» THE RECORDS:
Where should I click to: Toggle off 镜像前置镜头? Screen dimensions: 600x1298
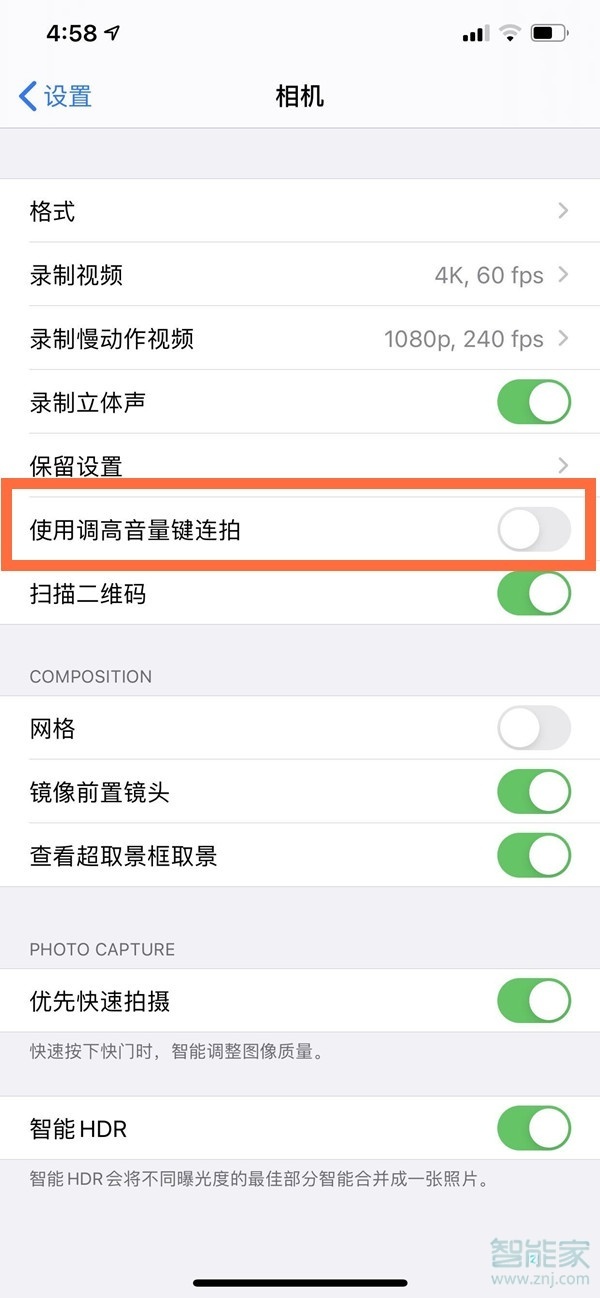[x=533, y=793]
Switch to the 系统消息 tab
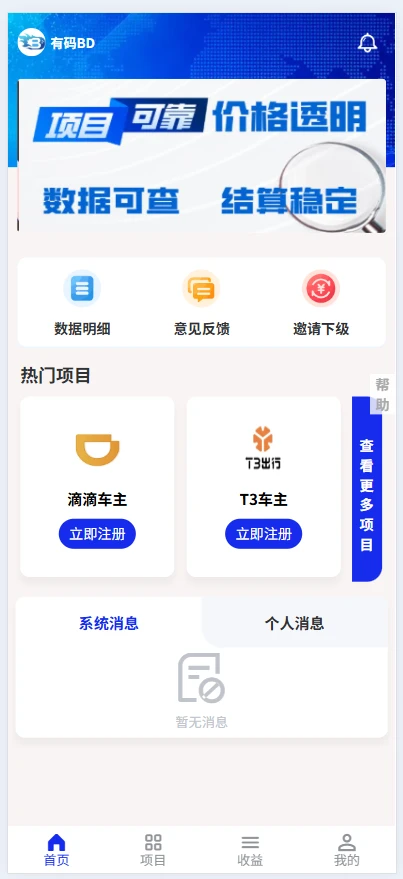 [x=109, y=623]
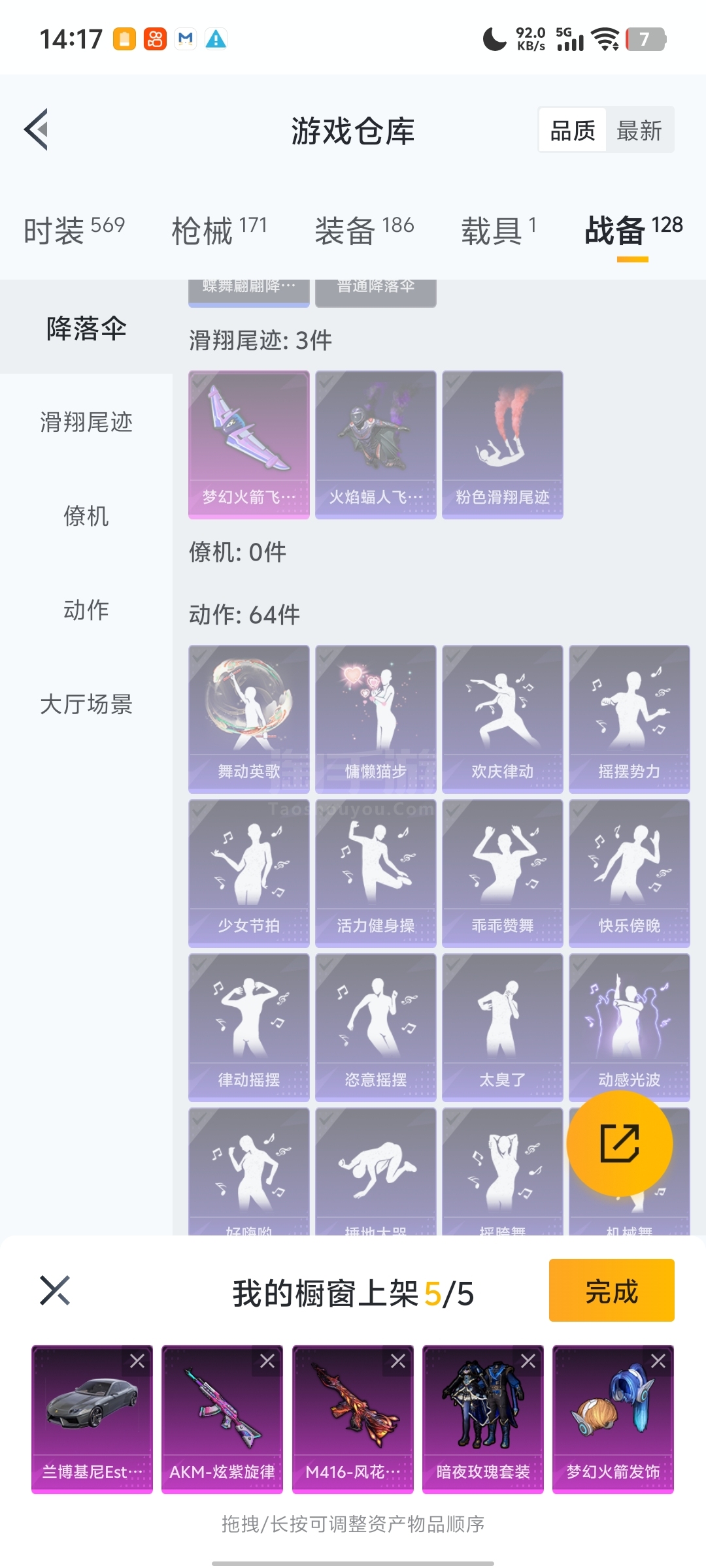Sort items by 最新
The width and height of the screenshot is (706, 1568).
[x=639, y=131]
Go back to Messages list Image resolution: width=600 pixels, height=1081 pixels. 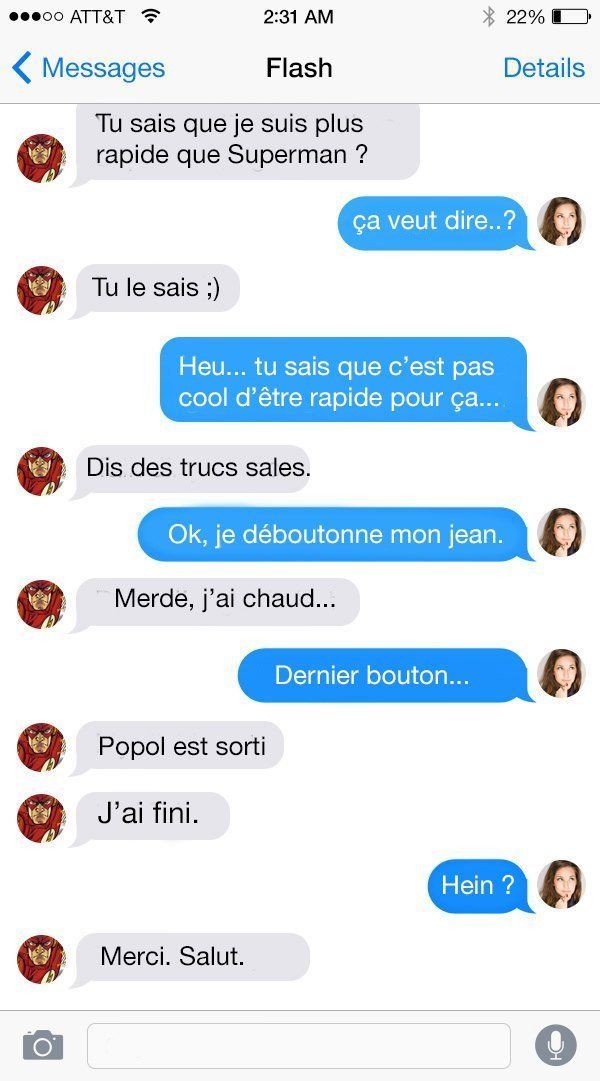point(88,68)
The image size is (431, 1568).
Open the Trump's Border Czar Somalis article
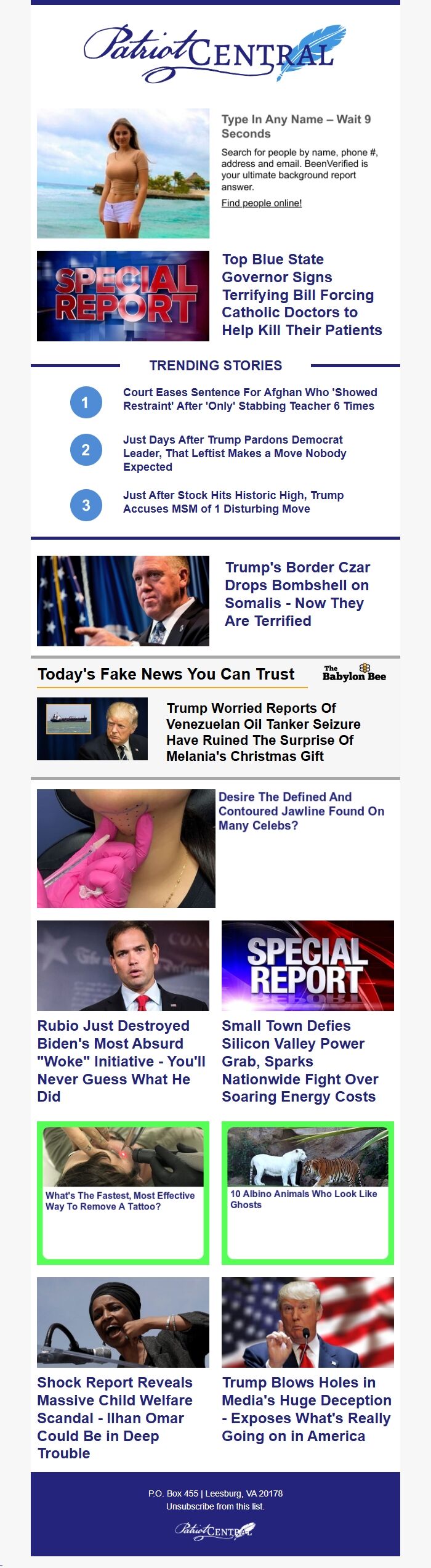[x=298, y=594]
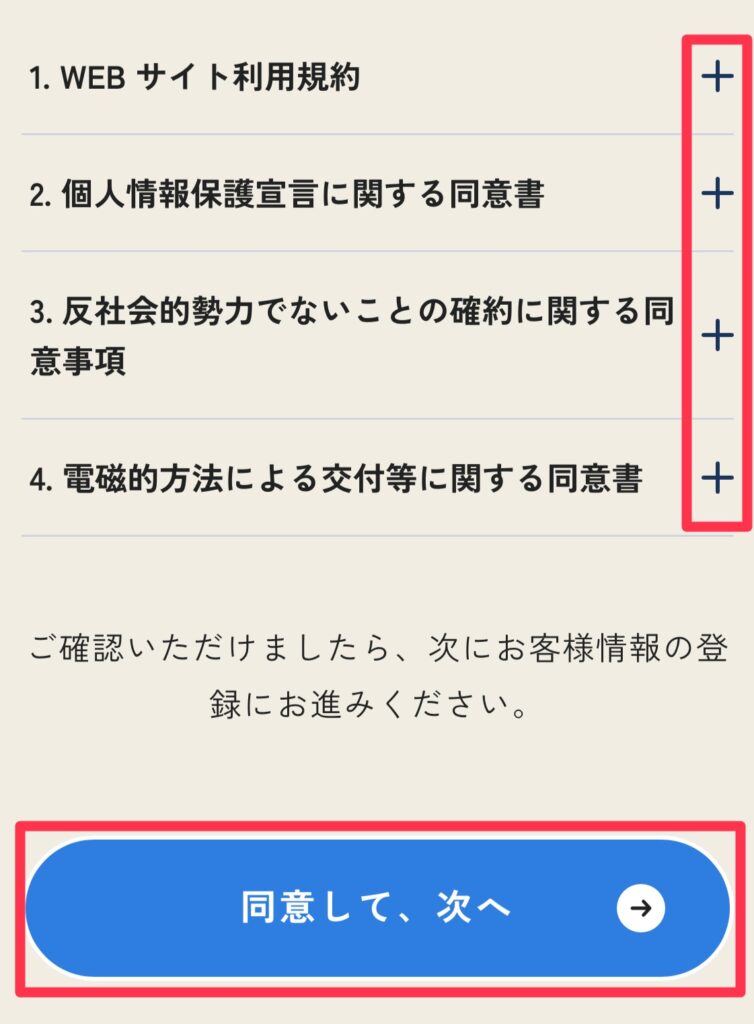Image resolution: width=754 pixels, height=1024 pixels.
Task: Expand 電磁的方法による交付等に関する同意書
Action: coord(717,479)
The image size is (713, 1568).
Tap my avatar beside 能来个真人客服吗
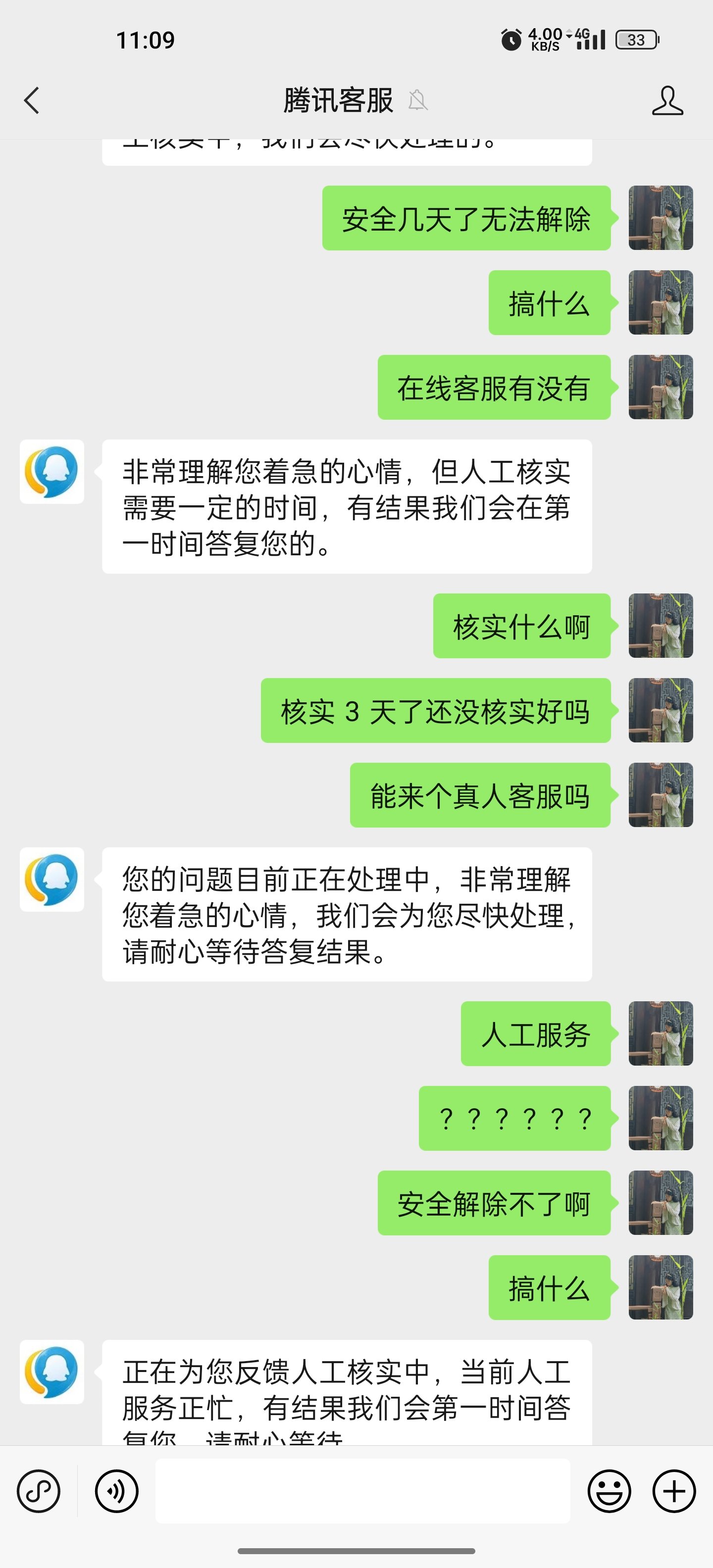(x=661, y=795)
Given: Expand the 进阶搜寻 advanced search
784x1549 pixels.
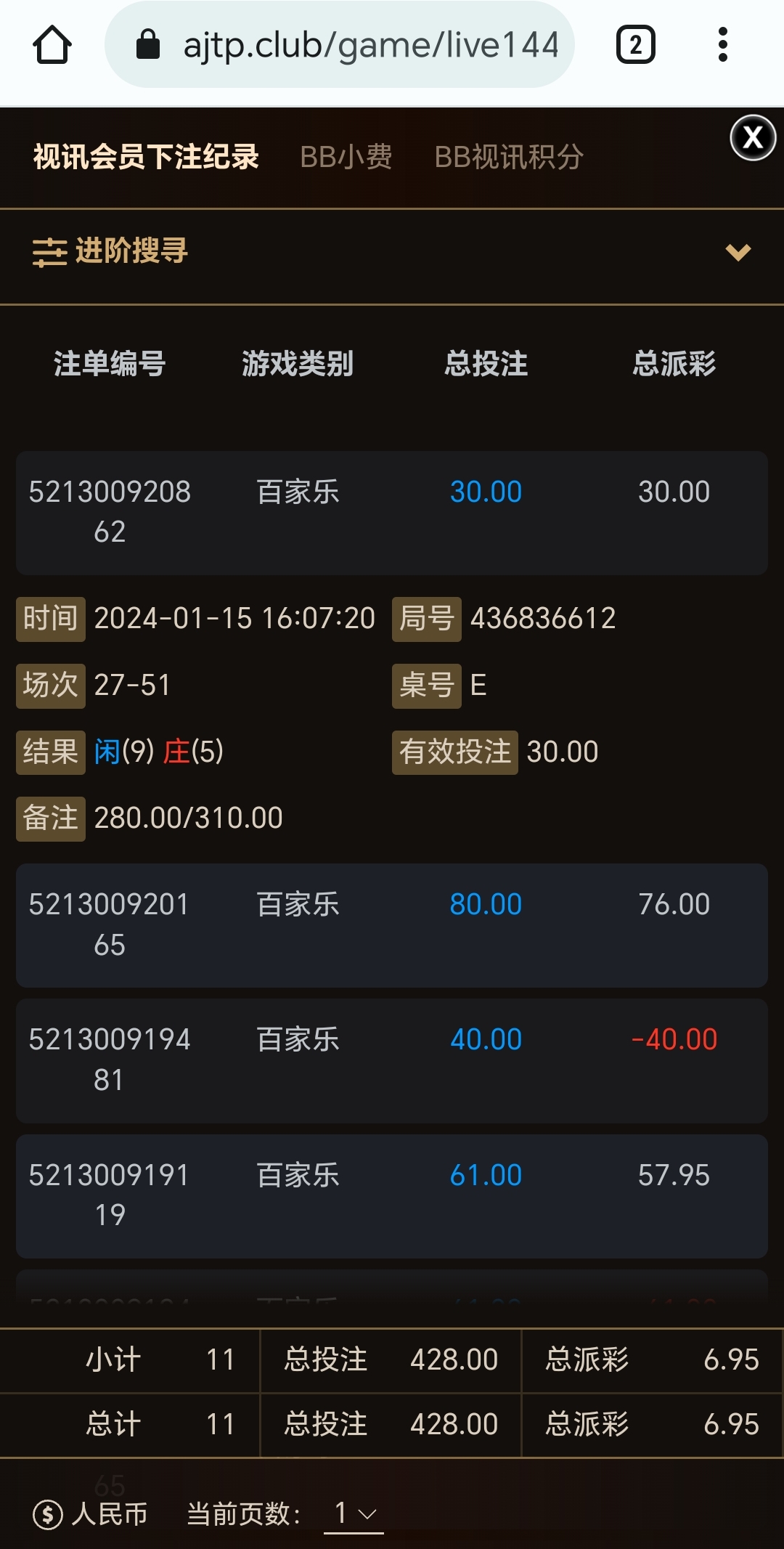Looking at the screenshot, I should click(x=392, y=253).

» TASK PROMPT: Give the lines again, from the one containing "The image size is (713, 1568)." through the end of the records, inclusive, switching "avatar" to "profile icon" and changing nothing else. Leave the pictures out of your answer.

» WRITTEN ANSWER:
The image size is (713, 1568).
Tap my profile icon beside 能来个真人客服吗
(x=661, y=795)
Given: Expand the 进阶搜寻 advanced search
784x1549 pixels.
Looking at the screenshot, I should click(x=392, y=253).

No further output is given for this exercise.